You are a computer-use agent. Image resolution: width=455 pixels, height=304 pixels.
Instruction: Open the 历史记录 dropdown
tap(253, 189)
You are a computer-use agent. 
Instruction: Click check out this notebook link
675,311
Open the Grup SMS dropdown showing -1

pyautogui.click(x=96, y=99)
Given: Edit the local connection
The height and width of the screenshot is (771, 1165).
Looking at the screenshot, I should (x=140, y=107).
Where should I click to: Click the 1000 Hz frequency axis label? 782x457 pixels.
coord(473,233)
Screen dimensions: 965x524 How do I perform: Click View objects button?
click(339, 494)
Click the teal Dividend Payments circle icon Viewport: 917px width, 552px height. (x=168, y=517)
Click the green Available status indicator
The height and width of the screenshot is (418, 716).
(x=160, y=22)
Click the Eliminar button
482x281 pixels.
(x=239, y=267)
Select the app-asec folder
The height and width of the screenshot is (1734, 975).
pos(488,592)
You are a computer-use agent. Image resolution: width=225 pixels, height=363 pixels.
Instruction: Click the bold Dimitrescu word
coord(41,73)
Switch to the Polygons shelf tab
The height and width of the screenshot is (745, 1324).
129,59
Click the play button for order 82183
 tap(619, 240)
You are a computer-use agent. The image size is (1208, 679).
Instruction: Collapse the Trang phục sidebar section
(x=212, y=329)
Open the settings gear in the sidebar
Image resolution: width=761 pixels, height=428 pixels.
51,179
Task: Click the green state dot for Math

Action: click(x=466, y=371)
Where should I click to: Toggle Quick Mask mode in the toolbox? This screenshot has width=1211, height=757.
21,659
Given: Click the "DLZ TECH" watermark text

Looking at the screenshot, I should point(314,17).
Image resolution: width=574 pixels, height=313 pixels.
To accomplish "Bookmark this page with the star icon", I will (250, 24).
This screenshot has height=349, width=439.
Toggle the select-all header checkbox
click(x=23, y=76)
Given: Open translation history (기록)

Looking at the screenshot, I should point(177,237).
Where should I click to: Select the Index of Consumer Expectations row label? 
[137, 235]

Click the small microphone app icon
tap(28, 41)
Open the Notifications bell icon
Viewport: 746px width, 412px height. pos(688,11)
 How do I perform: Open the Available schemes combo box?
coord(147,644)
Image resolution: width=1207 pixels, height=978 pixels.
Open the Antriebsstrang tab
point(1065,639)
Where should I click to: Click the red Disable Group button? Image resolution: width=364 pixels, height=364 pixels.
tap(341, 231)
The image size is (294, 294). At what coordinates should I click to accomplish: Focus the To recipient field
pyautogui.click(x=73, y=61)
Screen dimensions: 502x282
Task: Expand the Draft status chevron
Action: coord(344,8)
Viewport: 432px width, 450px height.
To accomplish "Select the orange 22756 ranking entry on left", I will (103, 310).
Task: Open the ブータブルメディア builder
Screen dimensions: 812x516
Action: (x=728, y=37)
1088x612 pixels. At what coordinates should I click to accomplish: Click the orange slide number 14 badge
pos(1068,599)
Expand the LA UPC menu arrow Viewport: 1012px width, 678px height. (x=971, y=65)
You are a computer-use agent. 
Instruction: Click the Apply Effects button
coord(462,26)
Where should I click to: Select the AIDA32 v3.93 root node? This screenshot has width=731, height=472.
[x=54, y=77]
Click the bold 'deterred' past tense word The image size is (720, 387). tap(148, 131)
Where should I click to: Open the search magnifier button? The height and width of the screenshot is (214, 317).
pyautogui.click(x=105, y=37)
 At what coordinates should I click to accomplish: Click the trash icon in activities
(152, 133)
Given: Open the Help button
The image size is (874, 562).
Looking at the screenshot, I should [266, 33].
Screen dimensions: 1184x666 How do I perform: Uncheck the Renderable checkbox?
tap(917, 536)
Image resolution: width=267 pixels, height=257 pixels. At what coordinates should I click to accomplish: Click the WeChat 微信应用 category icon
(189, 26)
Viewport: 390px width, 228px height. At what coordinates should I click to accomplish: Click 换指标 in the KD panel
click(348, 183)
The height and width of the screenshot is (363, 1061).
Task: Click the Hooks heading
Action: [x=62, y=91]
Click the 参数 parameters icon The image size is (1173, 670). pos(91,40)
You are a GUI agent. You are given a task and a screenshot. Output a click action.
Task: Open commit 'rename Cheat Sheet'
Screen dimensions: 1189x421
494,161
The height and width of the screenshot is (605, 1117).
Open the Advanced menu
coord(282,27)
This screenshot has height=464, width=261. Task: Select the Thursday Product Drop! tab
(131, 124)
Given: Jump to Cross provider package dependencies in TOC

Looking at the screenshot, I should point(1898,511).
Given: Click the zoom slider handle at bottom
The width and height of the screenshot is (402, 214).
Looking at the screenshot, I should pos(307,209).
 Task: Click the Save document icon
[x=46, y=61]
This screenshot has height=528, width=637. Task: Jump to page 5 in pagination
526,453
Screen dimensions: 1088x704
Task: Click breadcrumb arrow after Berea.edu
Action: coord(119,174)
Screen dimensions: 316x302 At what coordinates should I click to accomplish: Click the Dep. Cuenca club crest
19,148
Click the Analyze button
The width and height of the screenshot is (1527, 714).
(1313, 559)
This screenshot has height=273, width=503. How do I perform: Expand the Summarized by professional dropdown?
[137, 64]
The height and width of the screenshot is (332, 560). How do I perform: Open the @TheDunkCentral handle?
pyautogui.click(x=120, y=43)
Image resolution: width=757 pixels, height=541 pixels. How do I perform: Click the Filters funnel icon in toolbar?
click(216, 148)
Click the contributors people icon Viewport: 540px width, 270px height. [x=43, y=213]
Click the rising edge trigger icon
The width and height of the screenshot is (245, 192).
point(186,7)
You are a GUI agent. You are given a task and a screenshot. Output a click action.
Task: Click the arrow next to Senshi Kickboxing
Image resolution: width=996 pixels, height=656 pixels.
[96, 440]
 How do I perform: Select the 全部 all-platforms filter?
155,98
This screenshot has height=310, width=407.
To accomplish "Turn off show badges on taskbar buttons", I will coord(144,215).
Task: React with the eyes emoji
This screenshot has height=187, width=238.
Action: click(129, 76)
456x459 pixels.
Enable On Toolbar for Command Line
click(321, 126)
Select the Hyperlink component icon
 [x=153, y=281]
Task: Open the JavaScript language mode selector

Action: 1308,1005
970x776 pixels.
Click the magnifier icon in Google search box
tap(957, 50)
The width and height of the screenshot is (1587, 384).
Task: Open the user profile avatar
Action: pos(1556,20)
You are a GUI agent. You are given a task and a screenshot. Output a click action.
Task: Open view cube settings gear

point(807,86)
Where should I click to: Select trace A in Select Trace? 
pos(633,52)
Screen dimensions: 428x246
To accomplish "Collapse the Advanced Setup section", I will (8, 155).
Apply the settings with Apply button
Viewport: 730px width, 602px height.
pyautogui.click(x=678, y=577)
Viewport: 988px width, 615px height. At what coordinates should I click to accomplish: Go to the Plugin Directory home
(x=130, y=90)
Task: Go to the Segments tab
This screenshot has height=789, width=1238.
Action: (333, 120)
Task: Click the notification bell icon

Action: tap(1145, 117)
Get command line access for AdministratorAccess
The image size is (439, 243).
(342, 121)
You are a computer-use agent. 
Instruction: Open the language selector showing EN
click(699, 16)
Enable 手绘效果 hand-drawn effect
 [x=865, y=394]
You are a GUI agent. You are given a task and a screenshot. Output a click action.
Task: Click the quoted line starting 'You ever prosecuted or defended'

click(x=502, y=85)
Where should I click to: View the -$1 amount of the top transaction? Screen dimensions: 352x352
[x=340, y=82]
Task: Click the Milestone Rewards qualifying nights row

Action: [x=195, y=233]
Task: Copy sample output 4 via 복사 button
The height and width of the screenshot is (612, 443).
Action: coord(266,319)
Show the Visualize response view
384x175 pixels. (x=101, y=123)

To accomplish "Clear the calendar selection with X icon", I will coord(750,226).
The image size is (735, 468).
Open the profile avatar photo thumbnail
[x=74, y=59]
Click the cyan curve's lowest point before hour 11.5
|---|
- Goal of the exercise -
Format the items starting at the line that contains "Image resolution: width=267" and ending at the line that contains "Action: [x=62, y=91]" as a numbered list, with both of those lines included and any blank lines left out.

- Result of this exercise -
1. Image resolution: width=267 pixels, height=257 pixels. At what coordinates should I click to accomplish: Click the WeChat 微信应用 category icon
2. (189, 26)
3. Viewport: 390px width, 228px height. At what coordinates should I click to accomplish: Click 换指标 in the KD panel
4. click(348, 183)
5. The height and width of the screenshot is (363, 1061).
6. Task: Click the Hooks heading
7. Action: [x=62, y=91]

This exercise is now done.